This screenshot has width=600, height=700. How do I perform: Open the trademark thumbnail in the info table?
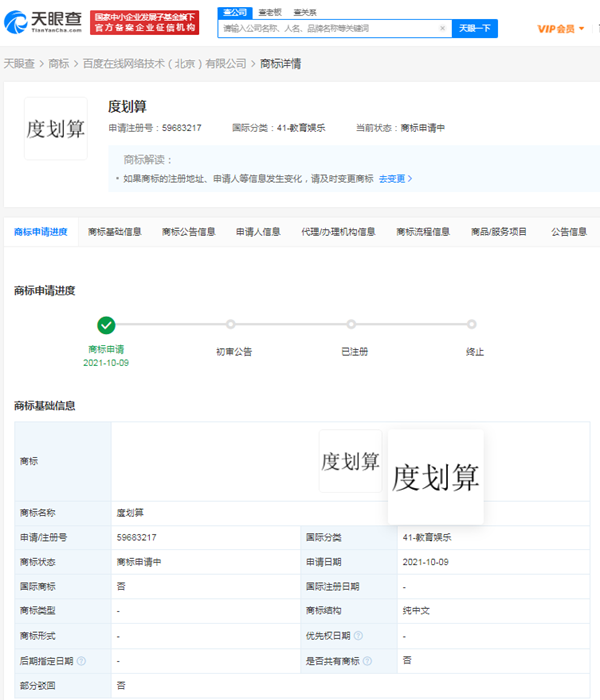[349, 461]
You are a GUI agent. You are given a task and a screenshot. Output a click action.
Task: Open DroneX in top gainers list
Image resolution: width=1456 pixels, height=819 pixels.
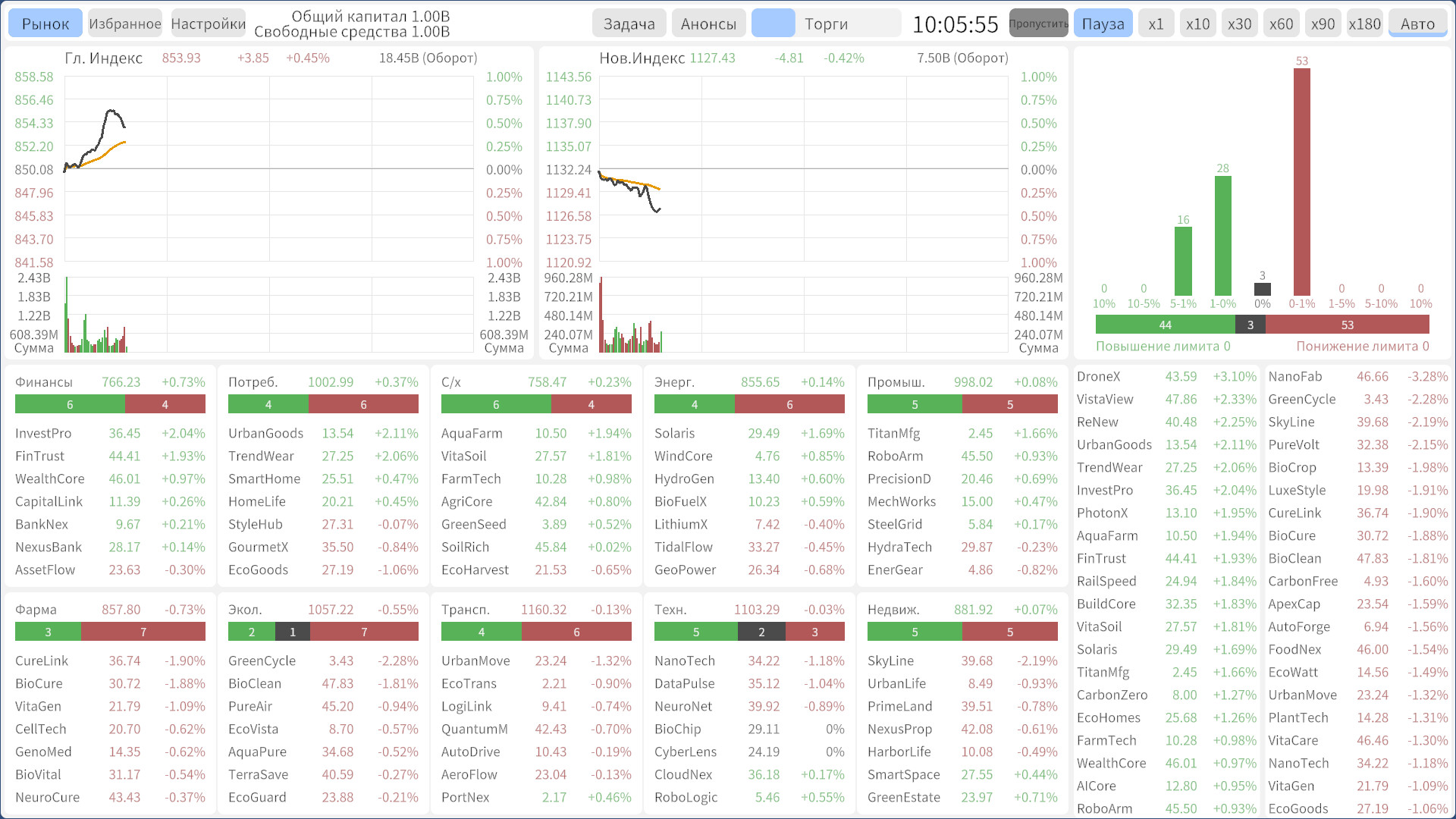click(x=1098, y=377)
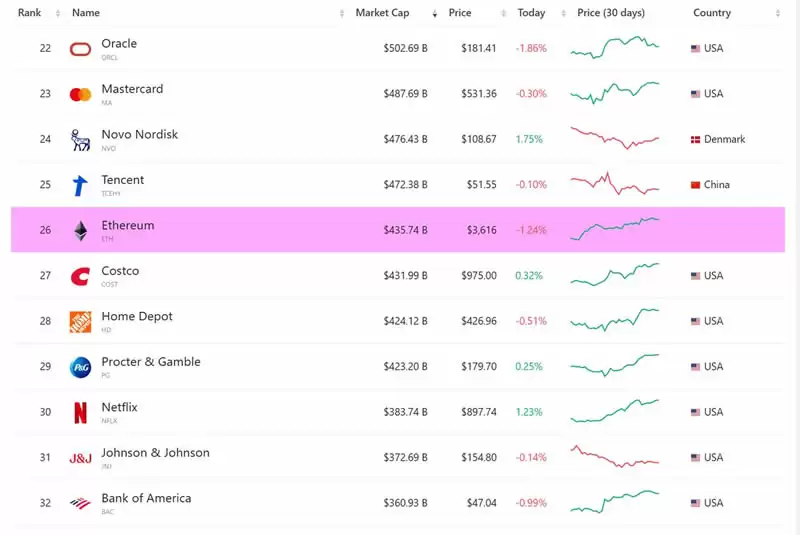Click the Procter & Gamble logo icon
This screenshot has height=535, width=800.
80,367
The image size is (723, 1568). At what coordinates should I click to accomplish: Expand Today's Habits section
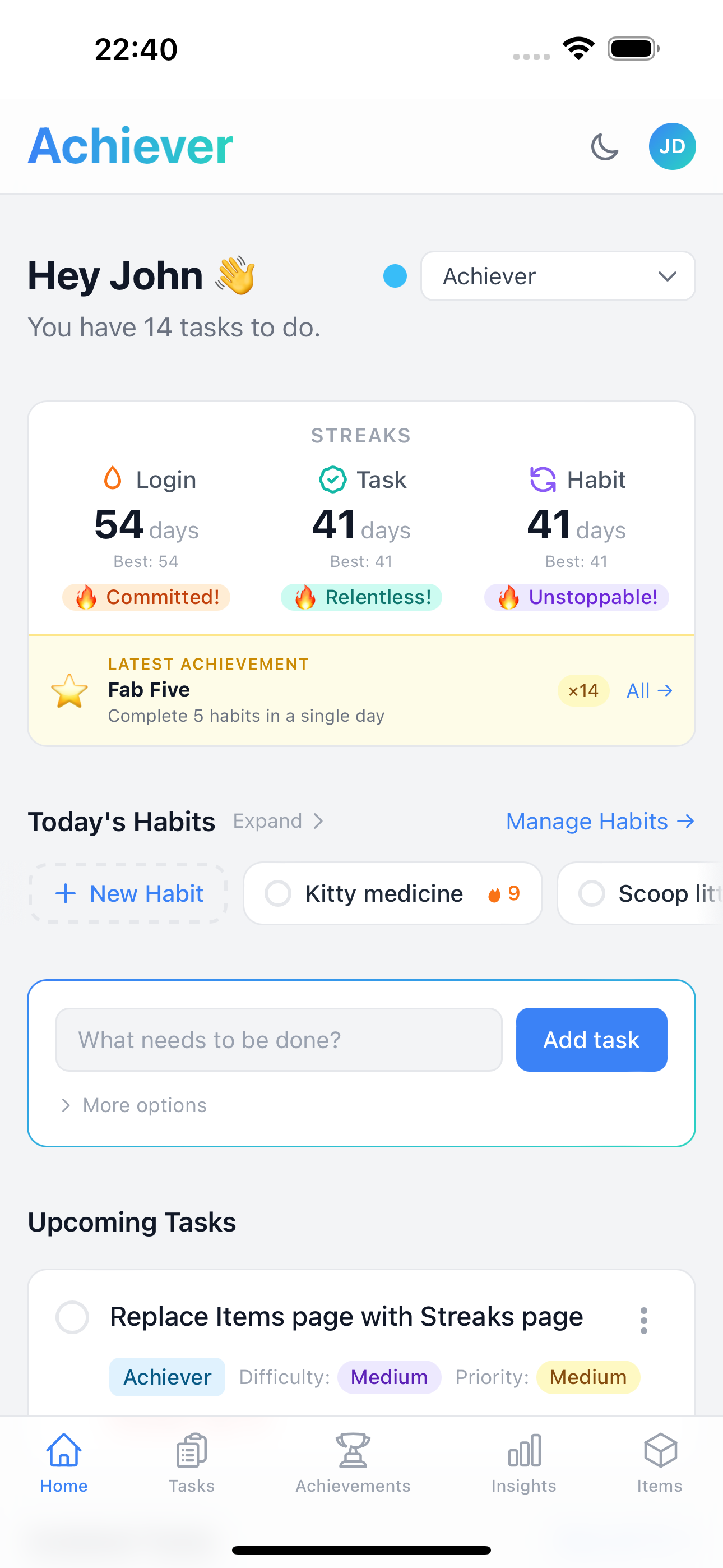pyautogui.click(x=278, y=820)
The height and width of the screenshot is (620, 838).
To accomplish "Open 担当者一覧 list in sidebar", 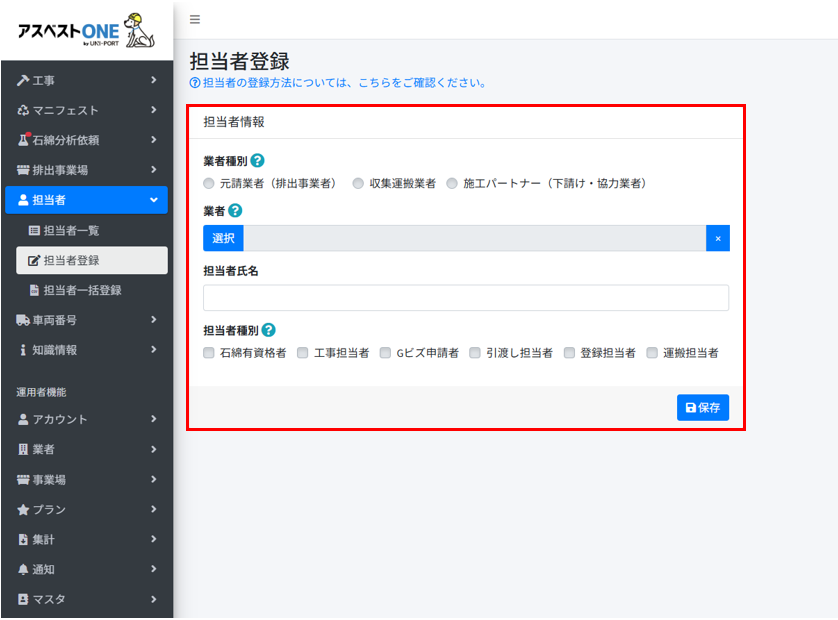I will point(71,230).
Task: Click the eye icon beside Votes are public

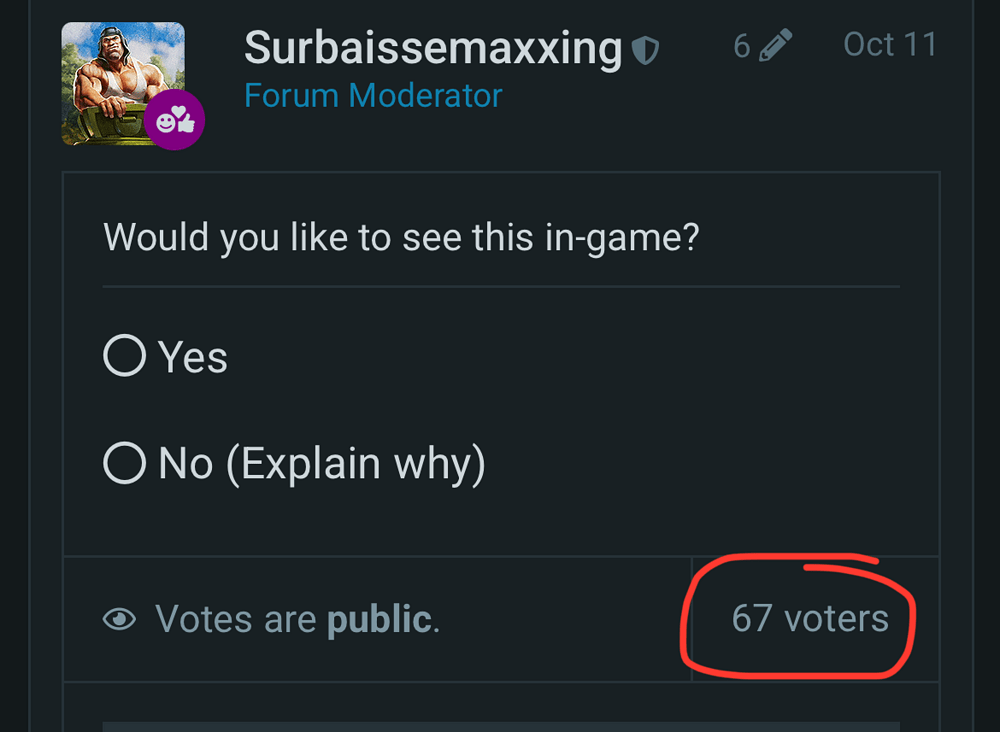Action: point(120,620)
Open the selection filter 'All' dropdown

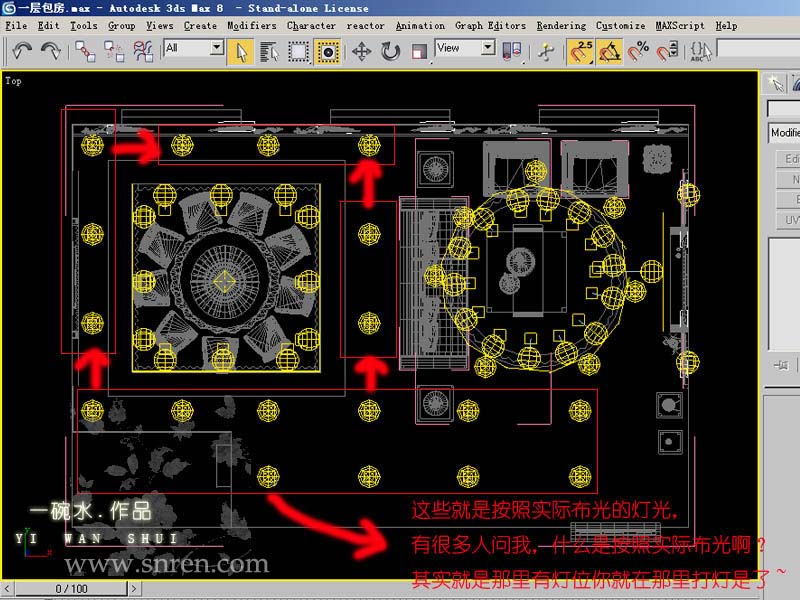(x=194, y=48)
* * * * *
Rewrite the material from the line with "You are a GUI" up to and including the line with "pyautogui.click(x=278, y=820)", changing "Image resolution" to "Screen resolution" and keeping everything else the same. Leave the pictures out of your answer.

## [SOLUTION FOR THIS EXERCISE]
You are a GUI agent. You are given a task and a screenshot. Output a click action.
Task: Open DroneX in top gainers list
Screen resolution: width=1456 pixels, height=819 pixels.
click(x=1098, y=377)
Click the Procter & Gamble logo icon
This screenshot has height=535, width=800.
80,367
The image size is (723, 1568). At what coordinates should I click to accomplish: Expand Today's Habits section
pyautogui.click(x=278, y=820)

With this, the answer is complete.